To clarify, the Antiplanner appears to prefer to live in areas where very stringent governmental growth controls are put in place, so that he can have lots of open space and not be close to a lot of other people.
And yet, he routinely criticizes such growth controls in this blog and elsewhere. I guess people will say anything if they get paid enough.
“ws:I can’t say it’s not beautiful in it’s own right, some people like it, and that’s fine. However there is criteria of the landscape that are regarded as aesthetic, and one is topography change. Do you think the average person would think that the Californian coast or Kansas is more beautiful?”
Just had to point that out to have some fun. 🙂 I agree that the perception is that they are and that there are elements of the landscape that are. But I wonder how much of it is self-fulfilling. That is you tend to find beauty in where you grew up. But a tad more on that below.
“Many people find the coasts more beautiful and more conducive to living. Which is why so many live there or are moving there. And why Ricardian rents are so high.”

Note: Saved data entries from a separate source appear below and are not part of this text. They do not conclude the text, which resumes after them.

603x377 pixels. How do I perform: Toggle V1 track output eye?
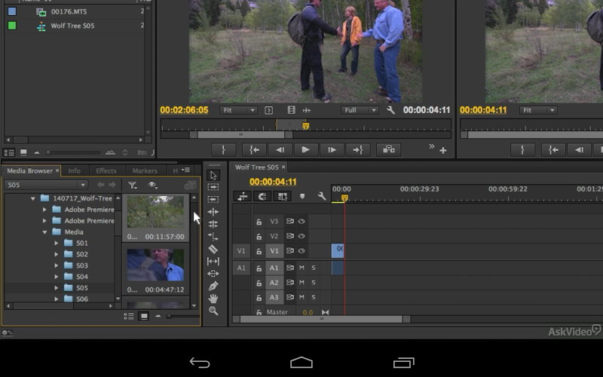(302, 251)
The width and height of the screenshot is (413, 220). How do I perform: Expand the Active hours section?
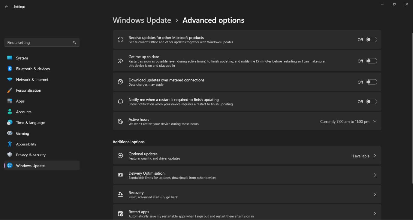click(374, 121)
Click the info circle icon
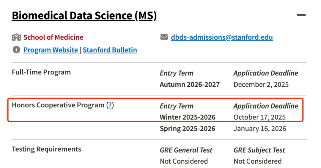The image size is (321, 168). (16, 50)
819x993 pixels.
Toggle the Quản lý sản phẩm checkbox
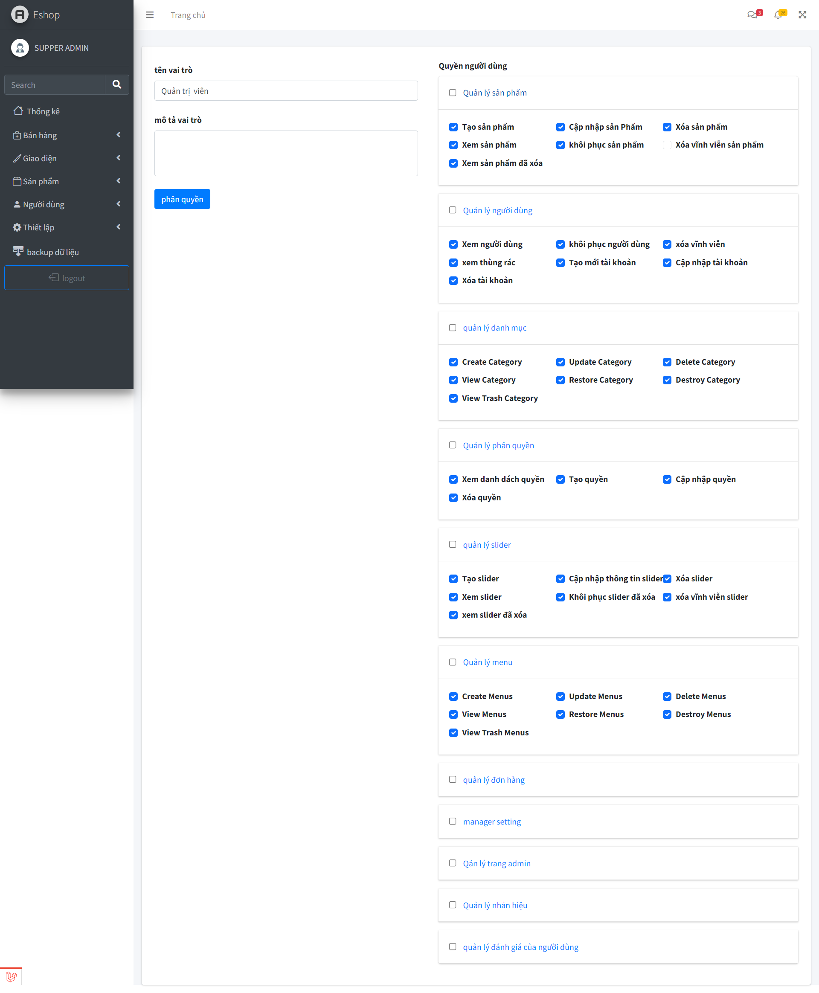453,92
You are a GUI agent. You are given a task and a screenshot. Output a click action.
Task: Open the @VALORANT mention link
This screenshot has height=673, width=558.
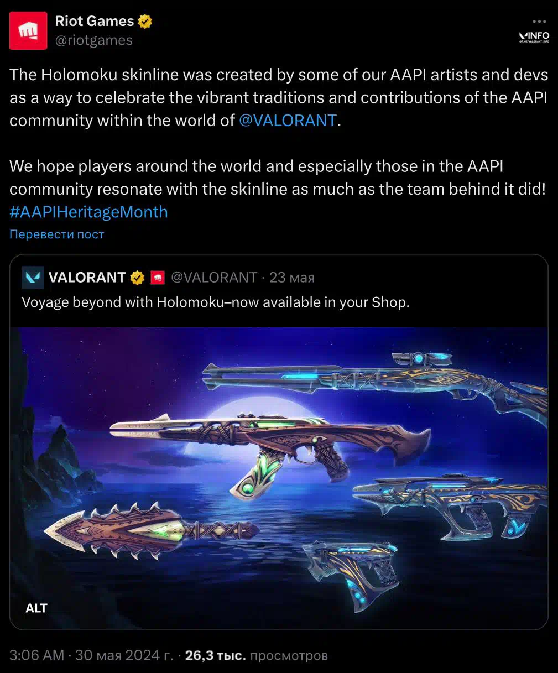coord(288,121)
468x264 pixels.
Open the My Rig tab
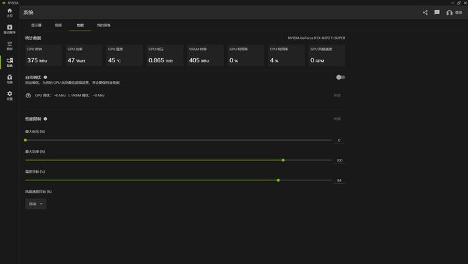coord(104,25)
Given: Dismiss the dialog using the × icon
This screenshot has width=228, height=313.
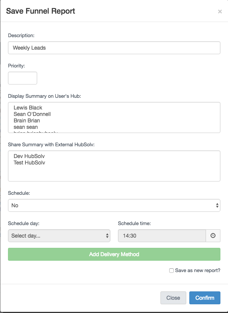Looking at the screenshot, I should [220, 11].
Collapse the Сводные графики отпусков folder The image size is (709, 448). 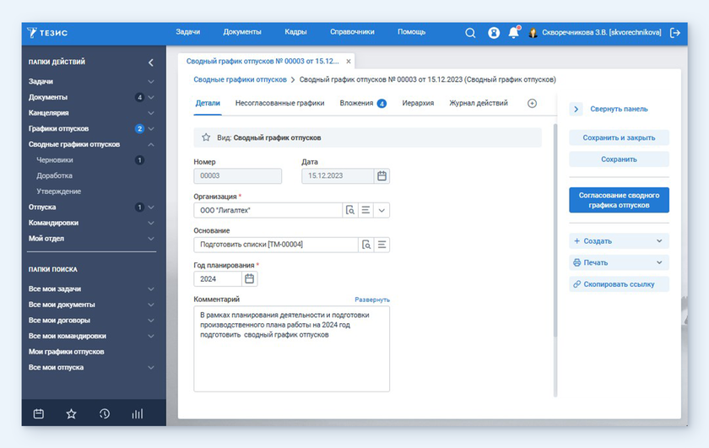coord(151,144)
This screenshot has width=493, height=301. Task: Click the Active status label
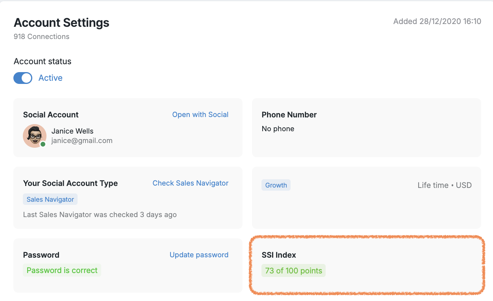coord(50,78)
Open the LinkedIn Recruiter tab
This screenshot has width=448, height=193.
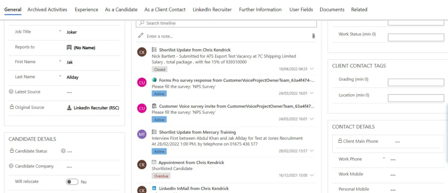(212, 9)
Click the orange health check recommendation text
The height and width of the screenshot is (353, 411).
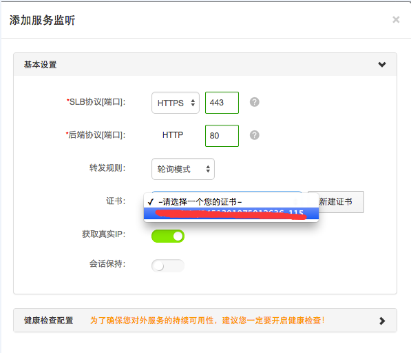(207, 321)
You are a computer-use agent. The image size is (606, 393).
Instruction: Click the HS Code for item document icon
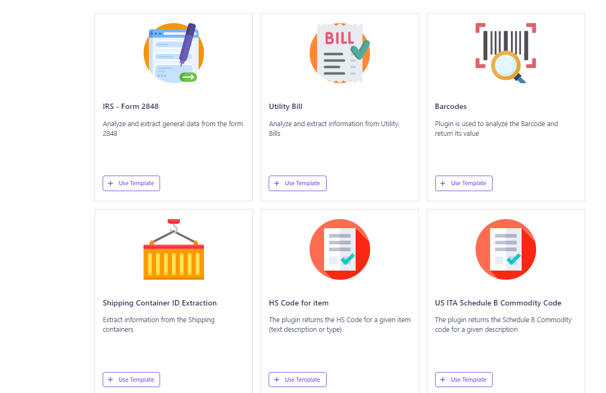(340, 250)
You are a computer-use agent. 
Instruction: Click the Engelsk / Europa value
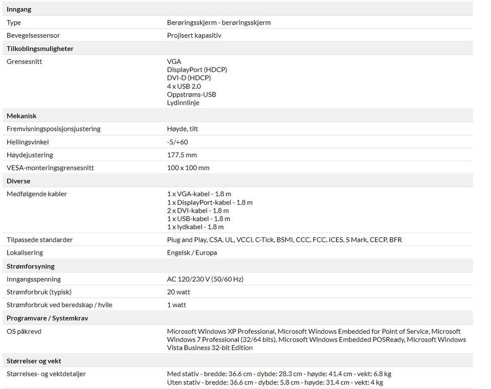click(x=192, y=253)
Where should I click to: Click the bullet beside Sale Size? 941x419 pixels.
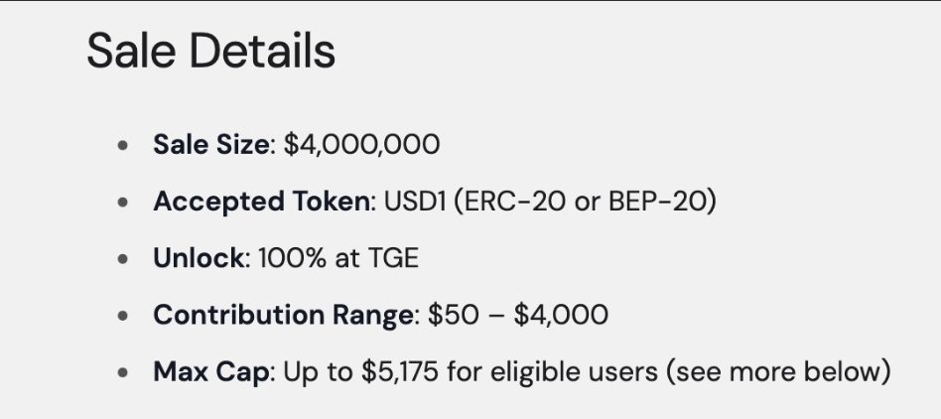point(123,145)
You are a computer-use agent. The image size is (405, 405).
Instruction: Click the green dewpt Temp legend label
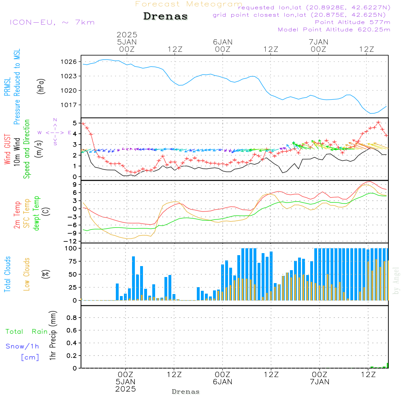[36, 213]
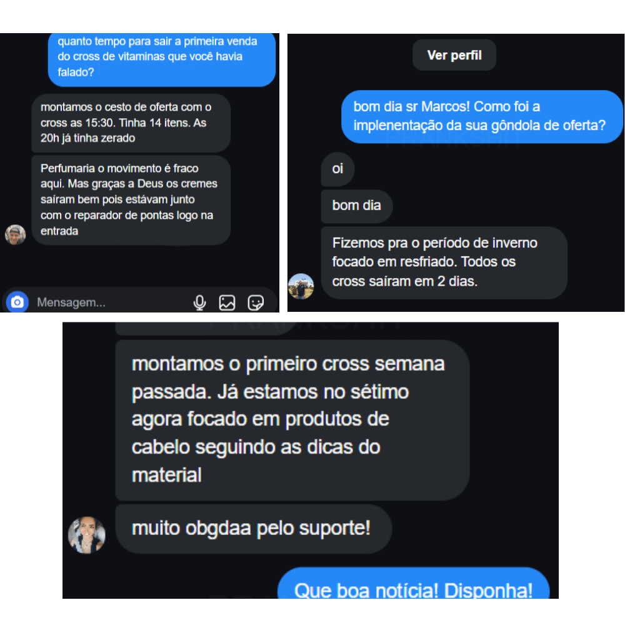Image resolution: width=625 pixels, height=625 pixels.
Task: Select the blue "quanto tempo para sair" message
Action: click(162, 59)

Not to get into writing a paper but I’d be curious how much beauty affects that sort of thing. How much of it is that people hear that and go with it? Or that is where they grew up so they find it beautiful? And with most people growing up on the coasts because that’s where most economic activity could occur 200 years ago, how much of it is self-fulfilling? On the flip side the Pembina Gorge is beautiful. The same with most anyplace in Maine. The Purcell Mountains are gorgeous. The same with Chama, New Mexico. Eastern Kentucky is lovely with the Appalachians. The same with the Sawtooth Mountains on Minnesota’s North Shore. So maybe there’s something more than just there being beauty? And that’s just accepting that water and/or mountains are beautiful.
Just curious…. seems like things others would’ve already dug into more but I don’t recall seeing much of anything on it myself.
This is well-documented in the econ and geog literature wrt hedonic valuation, amenity-seeking and climate choices. It has to do with climate (moderate temp swings), amenities, and agglomeration economies.
DS
If restrictive zoning drove home prices up, then cities with the most zoning will have the least decline. Or none at all. Does the evidence support this? Will the antiplanner ever address it?
Antiplanner,
I’m a bit surprised that Nevada did not lead your list. With 86% of its land owned by the federal government, Nevada has the strictest land-use regulation of any state.